STATED EXERCISE
Please copy out the lines below word for word, leaving out the pictures.

DATA
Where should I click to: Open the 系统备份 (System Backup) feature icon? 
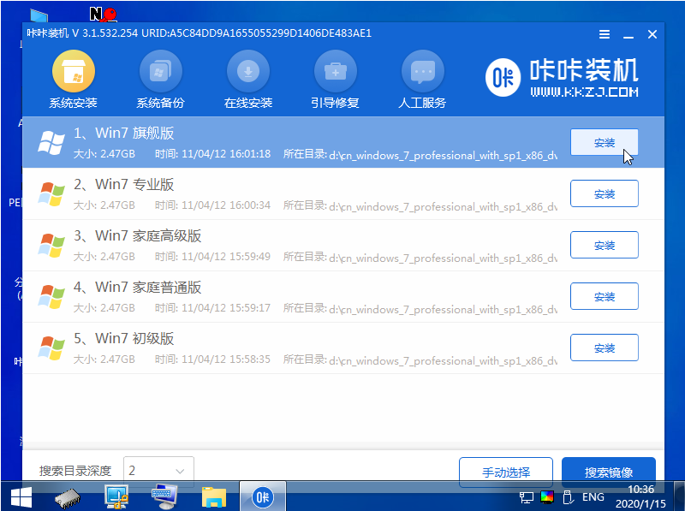tap(161, 78)
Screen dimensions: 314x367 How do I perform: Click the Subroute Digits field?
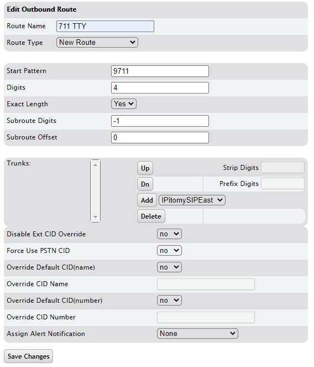(160, 121)
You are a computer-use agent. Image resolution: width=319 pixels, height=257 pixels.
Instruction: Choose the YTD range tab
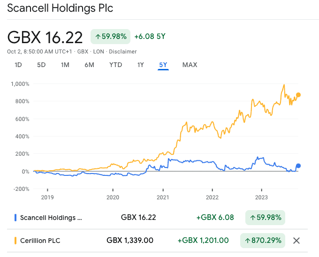click(x=115, y=65)
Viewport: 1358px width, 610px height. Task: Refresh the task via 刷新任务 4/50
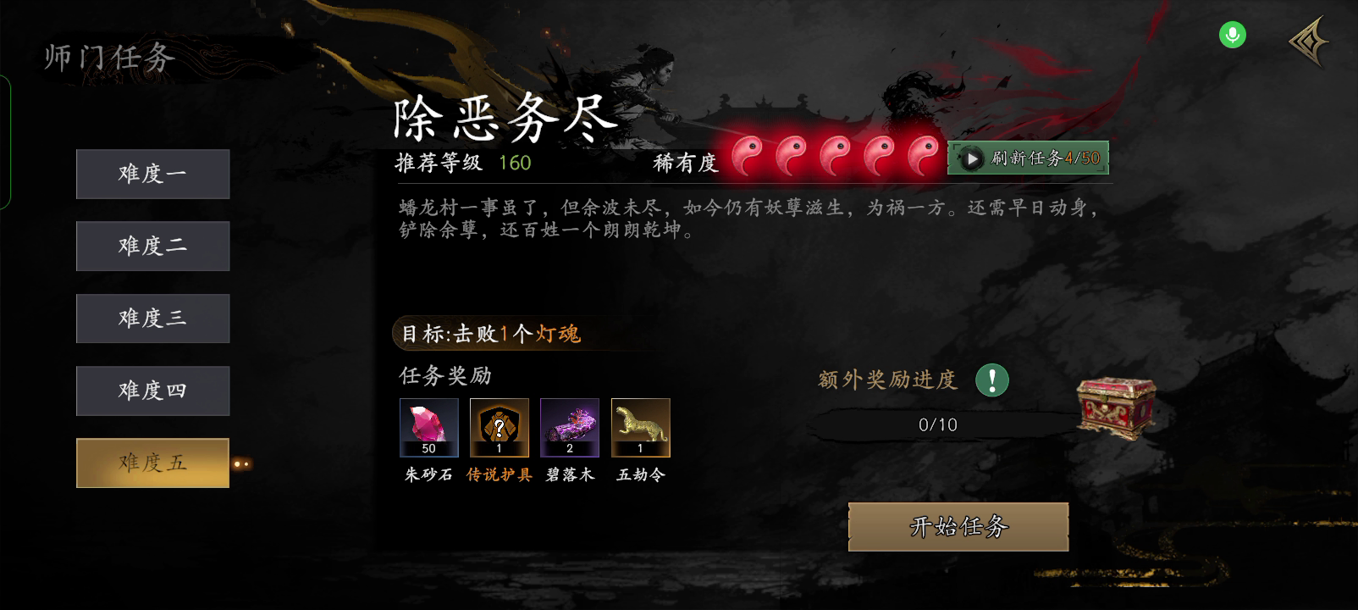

SOLVED EXERCISE
Where should I click to: Open the 系统备份 (System Backup) feature icon? 
tap(161, 78)
Screen dimensions: 314x367 How do I perform: Click the Subroute Digits field?
(160, 121)
You are a computer-use agent. Image resolution: width=319 pixels, height=257 pixels.
Instruction: Choose the YTD range tab
click(x=115, y=65)
Viewport: 1358px width, 610px height. Task: Refresh the task via 刷新任务 4/50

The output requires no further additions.